Una tale idea, per quanto suggestiva introduce un elemento per così dire soprannaturale, in un film che fino a quel momento era stato improntato sull’intreccio psicologico. Inoltre il regista la attua in modo poco convincente per lo spettatore, facendo scadere il film in una dinamica horror, semplicistica rispetto al promettente quadro che aveva prima costruito. L’eccessiva “simpatia” che egli prova per il protagonista, inoltre, rende, infine, impunito quest’ultimo, quasi giustificandolo per le sue azioni: è un ottica inaccettabile per lo spettatore che si spiega solo sulla base del confermato sequel.

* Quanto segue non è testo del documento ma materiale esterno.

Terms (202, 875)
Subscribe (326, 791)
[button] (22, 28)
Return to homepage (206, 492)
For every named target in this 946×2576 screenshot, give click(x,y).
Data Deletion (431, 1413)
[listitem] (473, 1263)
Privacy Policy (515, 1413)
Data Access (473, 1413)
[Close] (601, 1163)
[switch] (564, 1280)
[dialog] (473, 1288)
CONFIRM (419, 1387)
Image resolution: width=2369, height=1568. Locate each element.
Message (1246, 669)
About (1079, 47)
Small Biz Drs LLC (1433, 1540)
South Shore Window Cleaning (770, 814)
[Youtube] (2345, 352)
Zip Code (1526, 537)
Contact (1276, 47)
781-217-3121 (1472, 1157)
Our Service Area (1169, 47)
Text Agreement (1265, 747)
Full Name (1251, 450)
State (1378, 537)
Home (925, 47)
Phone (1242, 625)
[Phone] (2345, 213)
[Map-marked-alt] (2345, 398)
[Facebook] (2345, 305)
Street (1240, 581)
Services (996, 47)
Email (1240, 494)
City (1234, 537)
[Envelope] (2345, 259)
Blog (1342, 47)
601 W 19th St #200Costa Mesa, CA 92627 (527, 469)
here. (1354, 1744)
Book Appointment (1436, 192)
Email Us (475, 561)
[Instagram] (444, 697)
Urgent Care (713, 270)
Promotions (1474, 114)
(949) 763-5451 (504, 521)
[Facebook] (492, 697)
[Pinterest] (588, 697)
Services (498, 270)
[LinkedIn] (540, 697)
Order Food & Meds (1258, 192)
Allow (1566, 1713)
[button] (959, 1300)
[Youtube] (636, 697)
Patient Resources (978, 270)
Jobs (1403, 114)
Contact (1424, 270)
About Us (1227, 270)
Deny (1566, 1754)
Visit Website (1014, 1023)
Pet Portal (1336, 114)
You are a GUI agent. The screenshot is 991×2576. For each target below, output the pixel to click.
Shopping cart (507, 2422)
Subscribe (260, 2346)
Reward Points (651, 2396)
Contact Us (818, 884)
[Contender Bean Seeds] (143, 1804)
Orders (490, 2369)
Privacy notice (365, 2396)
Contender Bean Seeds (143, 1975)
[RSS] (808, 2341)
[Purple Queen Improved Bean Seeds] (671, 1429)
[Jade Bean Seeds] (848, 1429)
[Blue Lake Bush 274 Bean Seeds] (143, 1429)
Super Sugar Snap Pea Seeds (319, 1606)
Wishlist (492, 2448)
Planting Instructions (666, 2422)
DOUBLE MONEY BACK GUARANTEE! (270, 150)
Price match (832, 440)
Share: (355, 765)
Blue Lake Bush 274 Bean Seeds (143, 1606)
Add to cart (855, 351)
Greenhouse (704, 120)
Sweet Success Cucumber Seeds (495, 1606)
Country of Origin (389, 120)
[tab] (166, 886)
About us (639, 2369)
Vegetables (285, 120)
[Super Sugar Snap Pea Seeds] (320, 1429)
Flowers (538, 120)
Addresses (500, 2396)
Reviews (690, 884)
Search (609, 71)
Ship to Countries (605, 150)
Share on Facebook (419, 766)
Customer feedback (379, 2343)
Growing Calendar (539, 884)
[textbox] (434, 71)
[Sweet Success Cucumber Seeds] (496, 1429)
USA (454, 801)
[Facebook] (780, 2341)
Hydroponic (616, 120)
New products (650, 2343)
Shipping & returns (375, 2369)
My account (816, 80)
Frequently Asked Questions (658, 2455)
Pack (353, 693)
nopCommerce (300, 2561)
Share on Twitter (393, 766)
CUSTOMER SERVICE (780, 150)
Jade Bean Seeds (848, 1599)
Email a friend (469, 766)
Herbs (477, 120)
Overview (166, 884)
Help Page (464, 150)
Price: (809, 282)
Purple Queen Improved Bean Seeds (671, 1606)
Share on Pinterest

Le ultime notizie, infatti, parlano di uno Slpit 2 , in cui addirittura il protagonista del primo film dovrà vedersela con David Dunn (Bruce Willis), l’uomo indistruttibile di “Unbreakable”,film del 2000 sempre diretto da Shaylaman.
Così l’idea del cineasta è quella di recuperare un suo vecchio progetto (dal finale aperto) e di unirlo al nuovo, facendo scontrare il Predestinato con l’Uomo-orda per creare una sorta di multiverso in versione “shaylamaniana”.
Un film di supereroi, quindi; ma questo progetto sebbene ambizioso e interessante rende “Slpit” un film meramente strumentale, sminuendolo di gran lunga rispetto a quello che sarebbe potuto essere se si fosse seguita la via della storia autoconclusiva. La sceneggiatura ne risente nel finale e muta di personalità, stavolta, forzatamente.
La sensazione di fondo è che da Slpit 2, potrebbe uscirne un’opera pasticciata Non resta che attendere il prossimo film per scoprirlo. Nell’attesa sembra che il 2017 sarà l’anno di un’altra opera sul disturbo dissociativo di personalità: si tratta di “The Crowded room” con Leonardo di Caprio, sulla vera storia di Billy Milligan, un criminale scisso in 24 personalità differenti (da cui lo stesso Shaylaman ha preso ispirazione per Split).
Per chi ama il connubio tra doppia personalità e thriller, infine, consigliamo 4 titoli: “Schegge di paura” di Gregory Hoblit, con uno straordinario e “doppio” Edward Norton, qui al suo esordio al cinema (che gli valse un golden globe) ; “Nascosto nel buio” con Robert De Niro e Dakota Flemming e poi 2 classici intramontabili di Hitchcock, “Psyco” e “Marnie”.